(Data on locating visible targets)

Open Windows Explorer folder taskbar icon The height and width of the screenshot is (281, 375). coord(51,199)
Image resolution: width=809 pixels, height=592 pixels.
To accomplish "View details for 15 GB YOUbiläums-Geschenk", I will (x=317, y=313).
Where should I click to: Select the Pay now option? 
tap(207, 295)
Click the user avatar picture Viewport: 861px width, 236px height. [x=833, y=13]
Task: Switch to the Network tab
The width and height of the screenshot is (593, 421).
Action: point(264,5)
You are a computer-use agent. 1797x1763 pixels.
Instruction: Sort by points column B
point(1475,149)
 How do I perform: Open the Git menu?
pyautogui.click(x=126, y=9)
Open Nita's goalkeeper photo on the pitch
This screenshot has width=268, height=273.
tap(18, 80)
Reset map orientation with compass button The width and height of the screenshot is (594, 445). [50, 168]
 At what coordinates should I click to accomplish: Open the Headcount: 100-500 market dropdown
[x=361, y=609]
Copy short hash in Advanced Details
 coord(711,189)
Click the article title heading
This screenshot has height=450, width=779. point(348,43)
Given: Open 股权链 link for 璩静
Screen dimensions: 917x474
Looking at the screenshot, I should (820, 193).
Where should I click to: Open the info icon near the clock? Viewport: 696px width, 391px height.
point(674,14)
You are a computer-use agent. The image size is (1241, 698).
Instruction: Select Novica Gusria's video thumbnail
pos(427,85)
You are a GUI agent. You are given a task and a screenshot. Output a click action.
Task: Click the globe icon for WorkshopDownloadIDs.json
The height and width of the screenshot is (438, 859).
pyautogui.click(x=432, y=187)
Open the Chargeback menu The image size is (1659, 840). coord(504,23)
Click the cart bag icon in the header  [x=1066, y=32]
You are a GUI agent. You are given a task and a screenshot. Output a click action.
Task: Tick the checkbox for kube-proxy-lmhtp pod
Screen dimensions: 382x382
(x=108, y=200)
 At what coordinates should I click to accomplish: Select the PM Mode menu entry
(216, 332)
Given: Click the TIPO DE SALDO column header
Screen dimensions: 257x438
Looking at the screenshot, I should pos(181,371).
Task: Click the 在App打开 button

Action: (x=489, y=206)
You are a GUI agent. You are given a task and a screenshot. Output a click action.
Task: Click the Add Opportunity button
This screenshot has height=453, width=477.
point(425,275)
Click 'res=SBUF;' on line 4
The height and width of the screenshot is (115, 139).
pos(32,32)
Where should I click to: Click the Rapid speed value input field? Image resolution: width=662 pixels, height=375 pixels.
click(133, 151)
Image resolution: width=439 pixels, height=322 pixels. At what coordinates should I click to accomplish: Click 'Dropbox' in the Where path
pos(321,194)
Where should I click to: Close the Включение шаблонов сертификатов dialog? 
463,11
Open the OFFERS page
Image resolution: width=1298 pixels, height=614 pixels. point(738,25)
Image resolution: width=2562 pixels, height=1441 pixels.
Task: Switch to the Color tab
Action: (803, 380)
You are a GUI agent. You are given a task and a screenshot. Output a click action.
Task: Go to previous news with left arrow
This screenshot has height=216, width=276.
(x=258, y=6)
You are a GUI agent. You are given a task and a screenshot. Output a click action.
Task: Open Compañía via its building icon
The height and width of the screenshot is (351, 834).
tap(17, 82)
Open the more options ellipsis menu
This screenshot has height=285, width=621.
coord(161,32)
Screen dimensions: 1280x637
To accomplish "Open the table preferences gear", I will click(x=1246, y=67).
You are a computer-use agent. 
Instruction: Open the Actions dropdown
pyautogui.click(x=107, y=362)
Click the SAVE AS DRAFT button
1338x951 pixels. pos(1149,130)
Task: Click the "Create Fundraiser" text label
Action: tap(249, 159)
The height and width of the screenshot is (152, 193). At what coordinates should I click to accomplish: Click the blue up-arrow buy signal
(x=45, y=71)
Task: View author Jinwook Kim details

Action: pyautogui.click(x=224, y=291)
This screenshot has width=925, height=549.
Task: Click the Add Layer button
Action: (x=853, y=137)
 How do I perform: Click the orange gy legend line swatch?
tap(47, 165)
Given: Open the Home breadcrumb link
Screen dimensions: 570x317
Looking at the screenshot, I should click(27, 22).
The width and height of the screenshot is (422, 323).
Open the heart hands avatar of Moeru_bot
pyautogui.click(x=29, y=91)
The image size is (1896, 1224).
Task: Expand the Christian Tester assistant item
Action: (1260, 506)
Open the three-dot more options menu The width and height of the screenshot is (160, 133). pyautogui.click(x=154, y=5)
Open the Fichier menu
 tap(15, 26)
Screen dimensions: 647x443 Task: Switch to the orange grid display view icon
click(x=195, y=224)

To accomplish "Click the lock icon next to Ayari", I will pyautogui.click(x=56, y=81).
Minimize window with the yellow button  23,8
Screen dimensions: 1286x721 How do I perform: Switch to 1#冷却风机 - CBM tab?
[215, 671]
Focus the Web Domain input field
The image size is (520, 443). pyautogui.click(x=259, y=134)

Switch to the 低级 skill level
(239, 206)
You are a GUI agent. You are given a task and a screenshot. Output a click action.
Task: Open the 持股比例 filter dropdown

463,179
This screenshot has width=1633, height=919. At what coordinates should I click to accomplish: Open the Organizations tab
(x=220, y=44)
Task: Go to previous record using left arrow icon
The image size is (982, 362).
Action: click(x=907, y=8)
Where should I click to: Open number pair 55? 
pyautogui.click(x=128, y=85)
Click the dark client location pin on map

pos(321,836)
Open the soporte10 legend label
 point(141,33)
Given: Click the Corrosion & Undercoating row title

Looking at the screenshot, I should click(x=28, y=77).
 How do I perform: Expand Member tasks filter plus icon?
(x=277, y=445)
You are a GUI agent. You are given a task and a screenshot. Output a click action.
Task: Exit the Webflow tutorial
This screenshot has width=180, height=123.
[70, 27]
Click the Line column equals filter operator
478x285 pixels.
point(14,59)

Task prompt: Print the lines from the line containing "Where should I click to: Close" to the line containing "will click(x=1246, y=67).", both included, without changing them.

Worked solution:
Where should I click to: Close the Включение шаблонов сертификатов dialog? 
463,11
Open the OFFERS page
Image resolution: width=1298 pixels, height=614 pixels. point(738,25)
Image resolution: width=2562 pixels, height=1441 pixels.
Task: Switch to the Color tab
Action: (803, 380)
You are a GUI agent. You are given a task and a screenshot. Output a click action.
Task: Go to previous news with left arrow
This screenshot has height=216, width=276.
(x=258, y=6)
You are a GUI agent. You are given a task and a screenshot. Output a click action.
Task: Open Compañía via its building icon
The height and width of the screenshot is (351, 834).
tap(17, 82)
Open the more options ellipsis menu
This screenshot has height=285, width=621.
coord(161,32)
Screen dimensions: 1280x637
To accomplish "Open the table preferences gear", I will click(x=1246, y=67).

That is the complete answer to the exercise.